For 15-year-old Michael Berg and 36-year-old Hanna Schmitz, an obvious disparity in sexual experience exists between them. In fact, he's so inexperienced that he doesn't even have the wherewithal to quote or paraphrase Dustin Hoffman's character asking Anne Bancrofts' "Are you trying to seduce me, Mrs. Robinson?"

Granted, that landmark film -- that turned the standard mismatched age coupling on its ear -- wouldn't be released for another nine years when the sexually charged drama that starts and then fuels "The Reader" takes place. A period drama that begins one way, turns into something else, and then segues into something entirely different, yet still related to the earlier bits, comes from director Stephen Daldry and screenwriter David Hare who've adapted Bernhard Schlink's book "Der Vorleser."

As it jumps around through the years, from 1958 to 1995 with several stops in between, it shows the staying power that such sexual experiences can have on an impressionable young man. As portrayed by David Kross and Kate Winslet in an Oscar worthy performance, the couple don't ask any questions (something that will come back later to haunt the young man in retrospect) and instead just carry out their torrid affair where the only rule is that each encounter be preceded by some literary (but rarely erotic) foreplay, hence the title.

Since the film begins with a scene featuring Ralph Fiennes as the adult lawyer version of that young man, but then doesn't return much to him until later in the film, there's little doubt we'll get to see part of the journey between those two temporal points. Not surprisingly, it's more than just filler, and raises interesting questions about a number of topics. Chief among them is how one should react to disturbing revelations about a loved one's past and if, how and where sympathy fits into that equation.

The brilliant tact that the filmmakers take -- as channeled through Winslet's terrific if troubling performance -- is putting the viewer in the same metaphorical shoes as Michael as a young law student and then later in life. In short, they leave us torn about how to feel about Hanna. Is she a child molester, a war criminal, a self-sacrificial victim, a reformed woman, an unrepentant pragmatist, or some combination thereof?

It's certainly not a comfortable place for viewers or the Michael character, but it certainly gives the film some surprising depth.
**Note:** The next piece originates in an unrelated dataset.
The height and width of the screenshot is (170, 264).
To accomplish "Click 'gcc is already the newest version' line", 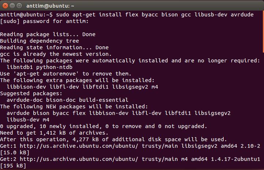I will pyautogui.click(x=56, y=54).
And much of that stems directly from the superb performance by Winslet who once again throws herself -- literally and figuratively -- into her role with naked abandon.
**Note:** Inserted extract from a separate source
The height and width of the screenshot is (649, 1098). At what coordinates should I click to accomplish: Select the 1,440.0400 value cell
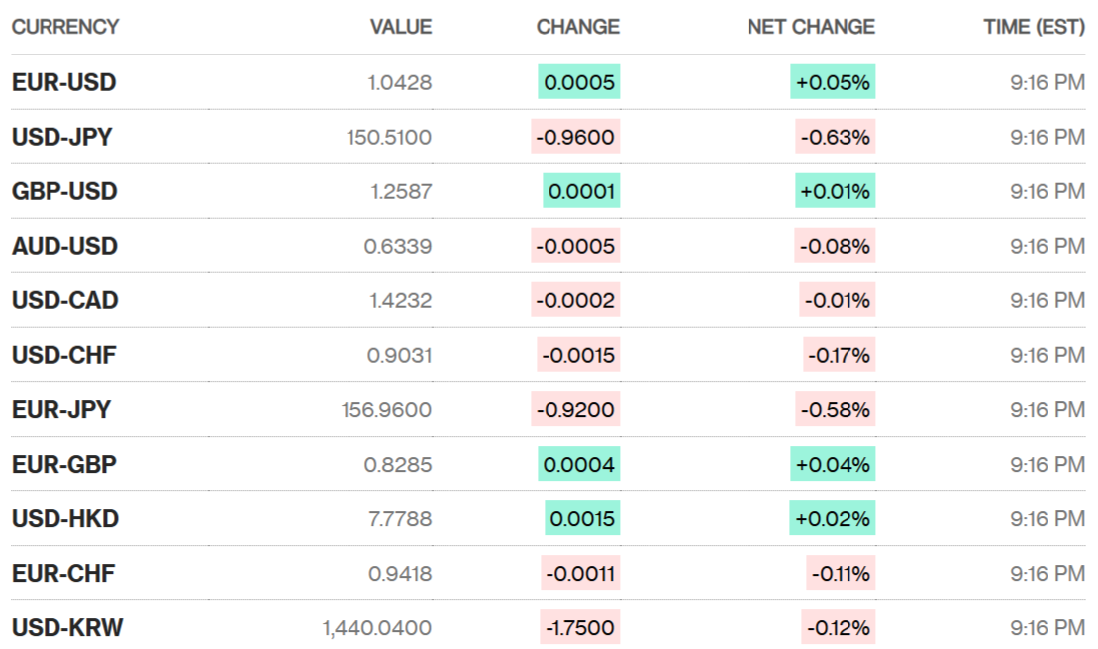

Although not all viewers will feel this way, it's amazing that she manages to elicit some degree of empathy for her character who's obviously a monster of one degree or another. Of course, it doesn't hurt that a certain revelation more than halfway through the film also casts her as a victim of sorts.
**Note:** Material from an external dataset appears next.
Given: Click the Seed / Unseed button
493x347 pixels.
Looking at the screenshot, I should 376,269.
Kross also effectively changes from naive but enthusiastic teen, who's crushed when his sexual teacher and partner abruptly disappears, to a law student obviously conflicted by those fond recollections smashing into a wholly unexpected development and revelation.

And when we finally return in full to Fiennes' take on that character, we see the conflict still in play, as compassion and love -- or at least a memory thereof, hazy as it might be with the passage of time -- are tempered by the reality of the situation (the latter pointedly driven home via a dual role performance by Lena Olin). Throw in a younger generation having to come to grips with the ills and stains of the preceding one, and the overall experience ends up fairly engrossing.

If there's one complaint, it's that the passion so evident in the first third of the film (when all of the sex is occurring), is replaced by cool and far more calculated responses and behavior. It's not a fatal flaw, but that and the revelations of the second act might just keep any number of viewers at an emotional arm's length (and maybe then some) from the proceedings.

Even so, Winslet's stellar performance and the interesting story make "The Reader" hard to put down or forget. It rates as a 6.5 out of 10.